Step 6: Import Pre-Built Dashboards

  1. In Grafana → Dashboards → Import
  2. Import by ID from grafana.com:
    • 1860 — Node Exporter Full (comprehensive server metrics)
    • 7362 — MySQL Overview
    • 9614 — Nginx by VTS
    • 763 — Redis Dashboard
  3. Select Prometheus as the data source for each dashboard

Conclusion

A Grafana + Prometheus stack on a Hong Kong VPS provides enterprise-grade observability for Asia-Pacific infrastructure — real-time server metrics, custom application dashboards, and intelligent alerting via Telegram or email. Once deployed, this stack monitors every VPS in your fleet from a single Grafana interface.

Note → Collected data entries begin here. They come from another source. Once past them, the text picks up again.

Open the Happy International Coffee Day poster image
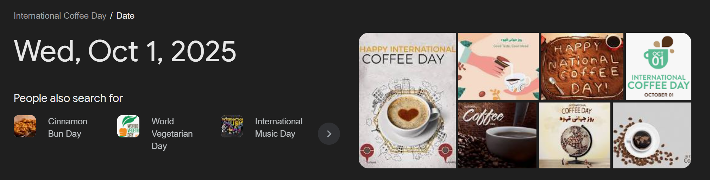 407,100
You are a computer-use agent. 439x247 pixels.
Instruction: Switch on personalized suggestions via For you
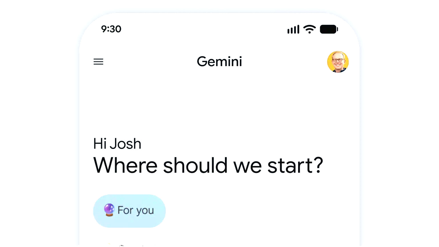click(129, 211)
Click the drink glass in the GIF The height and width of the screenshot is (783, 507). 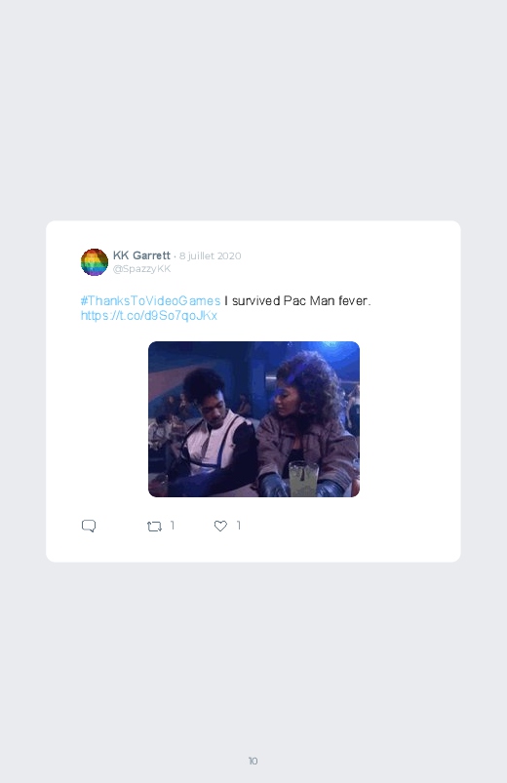303,479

Deploy your monitoring stack on Server.HK’s Hong Kong VPS plans — reliable uptime and CN2 GIA routing ensure your monitoring infrastructure is accessible from wherever you manage it.


Frequently Asked Questions

How much RAM does a Grafana + Prometheus stack need?

For monitoring 1–5 VPS instances with 30-day retention, the stack requires approximately 1–1.5 GB RAM total (Prometheus ~500 MB, Grafana ~200 MB, node-exporter minimal). A 2 GB RAM VPS dedicated to monitoring comfortably handles a small fleet. For 10+ nodes or longer retention periods, increase Prometheus storage and RAM allocation accordingly.

Can I monitor VPS instances from other providers with this Prometheus setup?

Yes. Install node_exporter on each remote VPS, then add their IP:9100 to the Prometheus scrape config. For security, expose node_exporter only to your monitoring VPS IP (not publicly) — configure UFW to allow port 9100 only from your monitoring server’s IP address.

What is the difference between Grafana + Prometheus and Netdata?

Netdata provides immediate, no-configuration real-time monitoring with a built-in web interface — excellent for single-server monitoring. Grafana + Prometheus requires more setup but provides custom dashboards, PromQL for complex queries, multi-source alerting, and long-term metric retention across multiple servers. Use Netdata for quick per-server visibility; use Grafana + Prometheus for fleet-wide observability and custom business metrics.